*ABOUT THIS TASK*
The answer must restate every entry exactly as it appears.

Saved entries
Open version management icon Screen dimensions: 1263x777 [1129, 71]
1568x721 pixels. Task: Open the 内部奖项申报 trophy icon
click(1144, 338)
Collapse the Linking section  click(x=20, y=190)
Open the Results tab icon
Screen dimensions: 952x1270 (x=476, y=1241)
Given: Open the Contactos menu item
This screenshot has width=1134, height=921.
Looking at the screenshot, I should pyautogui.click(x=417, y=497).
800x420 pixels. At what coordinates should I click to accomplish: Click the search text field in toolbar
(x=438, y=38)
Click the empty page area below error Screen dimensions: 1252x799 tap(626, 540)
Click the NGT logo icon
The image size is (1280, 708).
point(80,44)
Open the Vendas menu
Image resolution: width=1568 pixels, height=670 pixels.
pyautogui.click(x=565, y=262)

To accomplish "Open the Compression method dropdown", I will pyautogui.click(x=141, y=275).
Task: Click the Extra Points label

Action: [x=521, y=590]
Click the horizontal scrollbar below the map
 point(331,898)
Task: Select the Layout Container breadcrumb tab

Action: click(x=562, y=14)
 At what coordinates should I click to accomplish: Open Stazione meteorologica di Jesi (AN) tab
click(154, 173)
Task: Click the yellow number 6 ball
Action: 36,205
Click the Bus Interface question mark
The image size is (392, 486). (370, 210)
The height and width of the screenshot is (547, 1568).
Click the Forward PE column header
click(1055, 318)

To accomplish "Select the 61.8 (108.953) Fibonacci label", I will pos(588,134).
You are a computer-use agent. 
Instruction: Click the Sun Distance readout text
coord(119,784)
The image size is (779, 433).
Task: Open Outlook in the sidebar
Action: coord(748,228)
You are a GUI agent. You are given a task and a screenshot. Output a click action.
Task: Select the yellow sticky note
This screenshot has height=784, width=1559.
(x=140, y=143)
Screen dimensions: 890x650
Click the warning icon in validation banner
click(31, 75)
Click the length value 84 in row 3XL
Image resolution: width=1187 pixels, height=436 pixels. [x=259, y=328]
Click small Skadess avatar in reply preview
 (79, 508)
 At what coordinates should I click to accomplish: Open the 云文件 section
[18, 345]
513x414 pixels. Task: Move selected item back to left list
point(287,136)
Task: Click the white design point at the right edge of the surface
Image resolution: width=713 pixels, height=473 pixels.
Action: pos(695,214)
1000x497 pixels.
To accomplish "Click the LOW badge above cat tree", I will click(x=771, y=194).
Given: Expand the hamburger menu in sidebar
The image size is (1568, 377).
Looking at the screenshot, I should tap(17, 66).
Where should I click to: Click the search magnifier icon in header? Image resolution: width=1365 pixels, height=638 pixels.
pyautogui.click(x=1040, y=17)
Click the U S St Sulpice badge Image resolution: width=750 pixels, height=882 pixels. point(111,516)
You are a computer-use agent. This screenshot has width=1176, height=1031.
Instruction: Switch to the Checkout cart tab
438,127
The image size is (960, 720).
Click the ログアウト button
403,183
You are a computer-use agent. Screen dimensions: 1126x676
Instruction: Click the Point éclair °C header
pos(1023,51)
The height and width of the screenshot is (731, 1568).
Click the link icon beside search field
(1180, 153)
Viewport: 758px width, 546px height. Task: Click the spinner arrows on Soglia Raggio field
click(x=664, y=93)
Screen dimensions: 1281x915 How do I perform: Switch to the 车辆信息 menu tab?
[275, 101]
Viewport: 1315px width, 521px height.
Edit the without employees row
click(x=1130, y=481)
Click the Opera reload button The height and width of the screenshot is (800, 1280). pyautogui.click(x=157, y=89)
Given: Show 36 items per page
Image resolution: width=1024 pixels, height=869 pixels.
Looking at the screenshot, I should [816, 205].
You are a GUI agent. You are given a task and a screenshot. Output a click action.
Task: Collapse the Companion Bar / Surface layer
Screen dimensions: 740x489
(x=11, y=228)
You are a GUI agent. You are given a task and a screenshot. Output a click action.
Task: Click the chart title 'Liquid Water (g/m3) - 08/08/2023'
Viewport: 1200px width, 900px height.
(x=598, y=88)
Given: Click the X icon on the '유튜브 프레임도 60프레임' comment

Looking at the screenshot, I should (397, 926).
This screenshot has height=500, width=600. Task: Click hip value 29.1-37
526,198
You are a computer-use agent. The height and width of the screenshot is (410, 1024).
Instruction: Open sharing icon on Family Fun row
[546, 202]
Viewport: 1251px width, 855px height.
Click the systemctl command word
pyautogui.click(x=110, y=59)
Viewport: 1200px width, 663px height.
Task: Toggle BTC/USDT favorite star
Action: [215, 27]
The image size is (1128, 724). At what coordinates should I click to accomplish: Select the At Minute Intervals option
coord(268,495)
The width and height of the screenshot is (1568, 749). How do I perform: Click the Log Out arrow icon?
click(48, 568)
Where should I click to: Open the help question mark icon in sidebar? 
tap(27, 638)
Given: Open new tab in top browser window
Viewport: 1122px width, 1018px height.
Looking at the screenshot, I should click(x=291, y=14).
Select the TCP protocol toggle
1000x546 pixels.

*RESPONSE BELOW*
Open version management icon Screen dimensions: 1263x777 [1129, 71]
1568x721 pixels. Task: Open the 内部奖项申报 trophy icon
click(1144, 338)
Collapse the Linking section  click(x=20, y=190)
Open the Results tab icon
Screen dimensions: 952x1270 (x=476, y=1241)
Given: Open the Contactos menu item
This screenshot has width=1134, height=921.
Looking at the screenshot, I should pyautogui.click(x=417, y=497).
800x420 pixels. At what coordinates should I click to accomplish: Click the search text field in toolbar
(x=438, y=38)
Click the empty page area below error Screen dimensions: 1252x799 tap(626, 540)
Click the NGT logo icon
The image size is (1280, 708).
point(80,44)
Open the Vendas menu
Image resolution: width=1568 pixels, height=670 pixels.
pyautogui.click(x=565, y=262)

To accomplish "Open the Compression method dropdown", I will pyautogui.click(x=141, y=275).
Task: Click the Extra Points label

Action: [x=521, y=590]
Click the horizontal scrollbar below the map
 point(331,898)
Task: Select the Layout Container breadcrumb tab

Action: click(x=562, y=14)
 At what coordinates should I click to accomplish: Open Stazione meteorologica di Jesi (AN) tab
click(154, 173)
Task: Click the yellow number 6 ball
Action: 36,205
Click the Bus Interface question mark
The image size is (392, 486). (370, 210)
The height and width of the screenshot is (547, 1568).
Click the Forward PE column header
click(1055, 318)

To accomplish "Select the 61.8 (108.953) Fibonacci label", I will pos(588,134).
You are a computer-use agent. 
Instruction: Click the Sun Distance readout text
coord(119,784)
The image size is (779, 433).
Task: Open Outlook in the sidebar
Action: coord(748,228)
You are a GUI agent. You are given a task and a screenshot. Output a click action.
Task: Select the yellow sticky note
This screenshot has height=784, width=1559.
(x=140, y=143)
Screen dimensions: 890x650
Click the warning icon in validation banner
click(31, 75)
Click the length value 84 in row 3XL
Image resolution: width=1187 pixels, height=436 pixels. [x=259, y=328]
Click small Skadess avatar in reply preview
 (79, 508)
 At what coordinates should I click to accomplish: Open the 云文件 section
[18, 345]
513x414 pixels. Task: Move selected item back to left list
point(287,136)
Task: Click the white design point at the right edge of the surface
Image resolution: width=713 pixels, height=473 pixels.
Action: pos(695,214)
1000x497 pixels.
To accomplish "Click the LOW badge above cat tree", I will click(x=771, y=194).
Given: Expand the hamburger menu in sidebar
The image size is (1568, 377).
Looking at the screenshot, I should tap(17, 66).
Where should I click to: Click the search magnifier icon in header? Image resolution: width=1365 pixels, height=638 pixels.
pyautogui.click(x=1040, y=17)
Click the U S St Sulpice badge Image resolution: width=750 pixels, height=882 pixels. point(111,516)
You are a computer-use agent. This screenshot has width=1176, height=1031.
Instruction: Switch to the Checkout cart tab
438,127
The image size is (960, 720).
Click the ログアウト button
403,183
You are a computer-use agent. Screen dimensions: 1126x676
Instruction: Click the Point éclair °C header
pos(1023,51)
The height and width of the screenshot is (731, 1568).
Click the link icon beside search field
(1180, 153)
Viewport: 758px width, 546px height. Task: Click the spinner arrows on Soglia Raggio field
click(x=664, y=93)
Screen dimensions: 1281x915 How do I perform: Switch to the 车辆信息 menu tab?
[275, 101]
Viewport: 1315px width, 521px height.
Edit the without employees row
click(x=1130, y=481)
Click the Opera reload button The height and width of the screenshot is (800, 1280). pyautogui.click(x=157, y=89)
Given: Show 36 items per page
Image resolution: width=1024 pixels, height=869 pixels.
Looking at the screenshot, I should [816, 205].
You are a GUI agent. You are given a task and a screenshot. Output a click action.
Task: Collapse the Companion Bar / Surface layer
Screen dimensions: 740x489
(x=11, y=228)
You are a GUI agent. You are given a task and a screenshot. Output a click action.
Task: Click the chart title 'Liquid Water (g/m3) - 08/08/2023'
Viewport: 1200px width, 900px height.
(x=598, y=88)
Given: Click the X icon on the '유튜브 프레임도 60프레임' comment

Looking at the screenshot, I should (397, 926).
This screenshot has height=500, width=600. Task: Click hip value 29.1-37
526,198
You are a computer-use agent. The height and width of the screenshot is (410, 1024).
Instruction: Open sharing icon on Family Fun row
[546, 202]
Viewport: 1251px width, 855px height.
Click the systemctl command word
pyautogui.click(x=110, y=59)
Viewport: 1200px width, 663px height.
Task: Toggle BTC/USDT favorite star
Action: [215, 27]
The image size is (1128, 724). At what coordinates should I click to accomplish: Select the At Minute Intervals option
coord(268,495)
The width and height of the screenshot is (1568, 749). How do I perform: Click the Log Out arrow icon?
click(48, 568)
Where should I click to: Open the help question mark icon in sidebar? 
tap(27, 638)
Given: Open new tab in top browser window
Viewport: 1122px width, 1018px height.
Looking at the screenshot, I should click(x=291, y=14).
Select the TCP protocol toggle
1000x546 pixels.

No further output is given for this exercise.